0:000> !dumpheap -stat -type System.Data.ProviderBase.DbConnectionPoolGroupOptions
MT Count TotalSize Class Name
000007fef2cf0a58 1 40 System.Data.ProviderBase.DbConnectionPoolGroupOptions
0:000> !dumpheap -mt 000007fef2cf0a58
Address MT Size
000000013f52fd08 000007fef2cf0a58 40
total 1 objects
0:000> !do 000000013f52fd08
Name: System.Data.ProviderBase.DbConnectionPoolGroupOptions
Fields:
MT Field Offset Type VT Attr Value Name
000007fef9dfed78 400159b c System.Int32 1 instance 100 _maxPoolSize
_maxPoolSize is 100, which confirms that we actually have maxed out the connection pool. But why? To answer that question I decided to dig deeper into the memory dump and try to see the SQL queries that are being executed. It turns out that we can access the SQL query by looking at the _outBuff of the TdsParserStateObject. _outBuff is a byte array, so to be able to take a peek at it I will have to write it to a file using .writemem. I randomly picked one object, determined the address (000000014752a238) and size (0x1f58 bytes) of the array and wrote the content to a textfile:
0:000> !dumpheap -stat -type System.Data.SqlClient.TdsParserStateObject
MT Count TotalSize Class Name
000007fef2cf46a0 100 27200 System.Data.SqlClient.TdsParserStateObject
0:000> !dumpheap -mt 000007fef2cf46a0
Address MT Size
0000000147524cb8 000007fef2cf46a0 272
(...99 more...)
Total 100 objects
0:000> !do 0000000147524cb8
Name: System.Data.SqlClient.TdsParserStateObject
Fields:
MT Field Offset Type VT Attr Value Name
000007fef9dffb48 4001bdb 28 System.Byte[] 0 instance 000000014752a238 _outBuff
0:000> !do 000000014752a238
Name: System.Byte[]
Size: 8024(0x1f58) bytes
0:000> .writemem c:\temp\000000014752a238.txt 000000014752a238 L?0x1f58
Writing 1f58 bytes....
By repeating the steps above I could verify that all objects were executing the same query. Hmm, interesting...and suspicious. After scanning the code for occurrences that could have generated the query I ended up with two possible suspects: one normal method and one method that executed in a COM+ transaction. It was not obvious which one was causing the problems, but finally I decided to go for the transactional method. The main reason for my choice was the _isInStasis flag that I noticed in the System.Data.SqlClient.SqlInternalConnectionTds object during the dump analysis. I don't know for sure what that flag actually means, but from the little information I gathered from the internet I got the impression that it is related to transactions in some way (for example that the object is waiting for a transaction to complete).

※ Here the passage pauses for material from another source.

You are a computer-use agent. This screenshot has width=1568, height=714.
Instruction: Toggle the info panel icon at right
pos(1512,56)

So, transactions... The application were using COM+ transactions, which is done by having a transaction class derive from the ServicedComponent class. Transactions can be commited in three ways: by calling the SetComplete/SetAbort methods in the method, by decorating the method with the AutoComplete attribute, or by doing nothing at all (which is causing .NET to commit the trancation at some point). Normally the AutoComplete attribute would have been used but for some reason it wasn't being used on this particular method. Instead it wasn't doing anything to commit the transaction explicitly, so .NET had to do it implicitly.

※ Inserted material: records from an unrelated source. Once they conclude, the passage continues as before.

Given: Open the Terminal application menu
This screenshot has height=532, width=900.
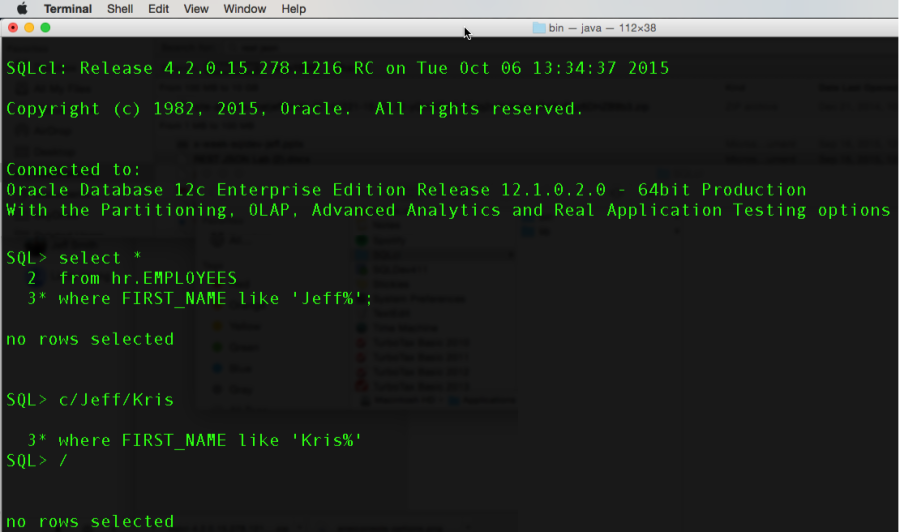Looking at the screenshot, I should click(x=67, y=9).
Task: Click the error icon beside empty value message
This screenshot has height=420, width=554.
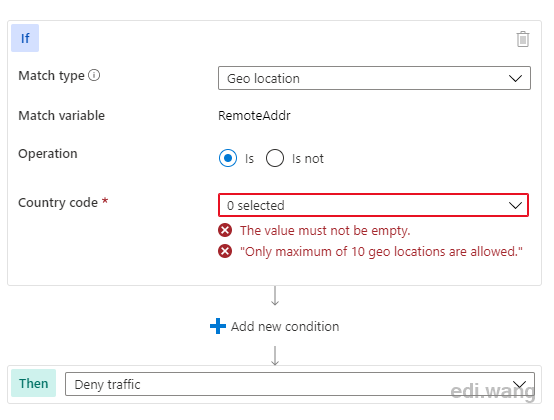Action: tap(225, 230)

Unfortunately, by leaving it to .NET to commit the transaction we are not guaranteed that it will be done immediately. Microsoft even warns that the default commit "can decrease the performance of your application" (see Voting in an Automatic Transaction). Upon discovering this I quickly added the AutoComplete attribute to the method, and the problem has not reoccured since then.
The importance of AutoComplete in COM+ transactions have become quite clear now. What AutoComplete does is that the method will automatically commit the transaction once it returns, unless an unhandled exception is thrown in which case the transaction is rollbacked. By using AutoComplete we get better control over the transaction and resources will be released quicker. I assume that calling SetComplete and SetAbort would yield the same result, but the neat thing about AutoComplete is that it will happen automatically.